Two isomers of HO, HO-1 and HO-2 appear to be the main enzymes for CO production. They are encoded by different genes and differ extensively in their molecular and biological properties (Cruse and Maines, 1988). HO-1 is identified as a heat shock protein (expressed in response to cellular stress), (Ewing and Maines, 1991) whereas HO-2 is constitutive (Ewing and Maines, 1992). In the CNS, HO-2 is widely distributed and in peripheral ganglia HO-2 is present in most neurons while the CNS distribution of HO-1 is more limited (Vincent et al., 1994; Vollerthun et al., 1996).

Studies in the CNS have also shown that only a small population of HO-2 positive neurons also express NO synthase (Vincent et al., 1994).
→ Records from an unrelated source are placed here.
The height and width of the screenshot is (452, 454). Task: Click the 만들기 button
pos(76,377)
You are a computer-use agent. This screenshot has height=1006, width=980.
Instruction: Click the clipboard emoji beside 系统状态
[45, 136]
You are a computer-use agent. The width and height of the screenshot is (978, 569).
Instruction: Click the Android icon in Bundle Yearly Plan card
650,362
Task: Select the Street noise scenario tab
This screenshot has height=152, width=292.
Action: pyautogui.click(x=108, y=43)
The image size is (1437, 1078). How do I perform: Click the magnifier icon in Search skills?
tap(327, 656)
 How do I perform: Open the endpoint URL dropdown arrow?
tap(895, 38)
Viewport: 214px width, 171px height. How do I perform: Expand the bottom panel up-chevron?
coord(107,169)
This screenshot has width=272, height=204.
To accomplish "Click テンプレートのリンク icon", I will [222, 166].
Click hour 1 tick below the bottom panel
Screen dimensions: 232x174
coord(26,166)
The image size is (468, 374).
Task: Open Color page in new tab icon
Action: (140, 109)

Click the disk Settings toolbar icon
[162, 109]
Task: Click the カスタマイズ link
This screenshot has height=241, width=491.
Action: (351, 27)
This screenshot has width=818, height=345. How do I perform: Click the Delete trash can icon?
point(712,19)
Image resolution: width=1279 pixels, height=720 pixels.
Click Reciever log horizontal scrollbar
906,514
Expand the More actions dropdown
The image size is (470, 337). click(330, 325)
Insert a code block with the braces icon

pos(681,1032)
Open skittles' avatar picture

Throughout the canine and feline gastrointestinal tracts, HO-2 immunoreactivity has been reported to be abundant in enteric nerve cell bodies and in non-neuronal cells of the smooth muscle layer (Ny et al., 1997; Zachary et al., 1997). In the mouse small intestine, Miller et al. (1993)report HO-2 labelling of non-neuronal cells which they characterized to be the Interstitial Cells of Cajal (ICC's). Immunohistochemical analysis of mouse intestine also demonstrated colocalization of nNOS and HO-2 in myenteric ganglia (Zachary et al., 1997). Preliminary data obtained in the human stomach and jejunum (Reed et al., 1996), suggests that less than 50% of myenteric neurons immunopostive for HO-2, colocalize NO synthase. We have now undertaken a study of the localisation of HO-2 in the enteric nervous system of the rat small intestine, as well as characterisation of these neurons colocalizing NOS.